*SHORT TASK 1*:
In the critique of the pilot chute tests, by how many degrees were some pilot chutes allowed to oscillate?
*SHORT TASK 2*:
What points does the critique of the pilot chute tests make in the tester's favor? List all of them.
*SHORT TASK 3*:
Carry on the critique of the pilot chute tests from its final sentence.

*SELECTED EXTRACT*:
Things I will say in his favor. It's a real issue. It's some thing that needs to be addressed. He found a really good place and opportunity to do some testing. And he went out and got a bunch of people together and did it.

Where he failed. I don't like the way he set up the test. I don't think they were well executed. And I think some of the data was at best suspect. They had a bunch of fun but I think he missed an opportunity or at least did not make the best use of one.

Issues. I don't think this is really good representative data for some of the pilot chutes. I don't think it good job of representing their behavior.

Examples. I don't think the goal of what they were testing was well defined. And I do not think the method used produced the best data for what I think should be examined. Several of the Pilot chutes were not well inflated and were permitted to behave in a manor not relevant to a deployment. When a pilot chute is only half inflated an is side slipping half on it's side it is not in the same mode that it would be in pulling at bridal stretch. When a pilot chute has a small weight on less then a foot long bridle and is allowed to oscillate 30+ deg spilling air it's not giving a good representation of it's behavior. In theory you can extrapolate data to different air speeds and loads but it requires that it be behaving in the same mode. And that can mean a lot of things. As an example, there are different ways that vortexes can shed off of some thing depending on the Rn involved. The point is that you don't extrapolate data unless you have to. And when you do resort to that you try to be very careful in how you do it. This is typical of Sherman. His back ground in this is not that strong. He has gone out and tryed to study which is more then most. He sees an equation in a book and grasp a hold of it not understanding the limitations and assumptions which go into it.

*SUPPLIED INFORMATION*:
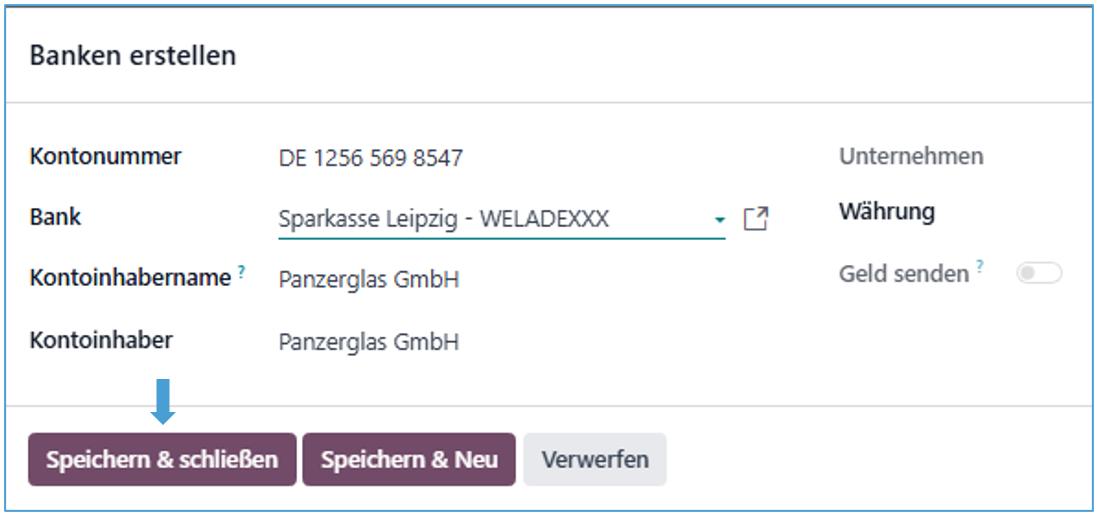
Task: Open the bank's external link icon
Action: tap(757, 219)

*EXERCISE ANSWER 1*:
30+ degrees.

*EXERCISE ANSWER 2*:
- It's a real issue.
- It's something that needs to be addressed.
- He found a really good place and opportunity to do some testing.
- He got a bunch of people together and did it.

*EXERCISE ANSWER 3*:
What should have been done. Rather then letting these pilot chutes flutter down like leaves and pretend that that represented their real performance and then project that rather questionable data to a higher load and airspeed. What should have been done. is to assemble the PC on an appropriate length bridle with a sand bad at the bottom. The sand bag should weigh as much as a typical canopy in a free bag. The pilot chute will have the opportunity to fully inflate. It will be locked down in orientation where it can not simple oscillate around it's CG. It can swing back and forth at bridle stretch but that is a very different behavior mode then a basically unloaded PC. This would give you a real idea of the terminal velocity of the PC and reserve canopy. All the "reserves" should weigh the same regardless of the weight of the PC. If it has a heavy metal cap on it, that it's problem. I would then do it again with a weight corresponding to a typical extraction force of the free bag on that container. This is a place where you could get a bit controversial. What number do you want to pick? But lets say you look at some data from repacks and pick a number for a container. Drop the PC at that weight. Now you have a direct measure of the terminal velocity necessary to extract the bag from that container. The jumper will fall and continue to tow the PC until it reaches that speed. Then based on the acceleration curve and the speed from the previous drop test you can start looking at the predicted time to line stretch. Basically the free bag will be decelerating to that speed and the jumper will be continuing to accelerate towards his terminal velocity. The only thing missing from this is the issue of a burble. I'm not dismissing this but it's worth noting that this is just throwing things off a catwalk. It does not involve the tens of thousands of dollars that the technical committy is spending on their PC in tow project. It's a compromise and their is nothing wrong with that as long as you recanise it.

All it would have taken to have gotten some really good data out of this is some 15 ft bridles and a few buckets of sand. That's all I'm saying. But this is Sherman... and in my opinion he kind of dropped the ball on this.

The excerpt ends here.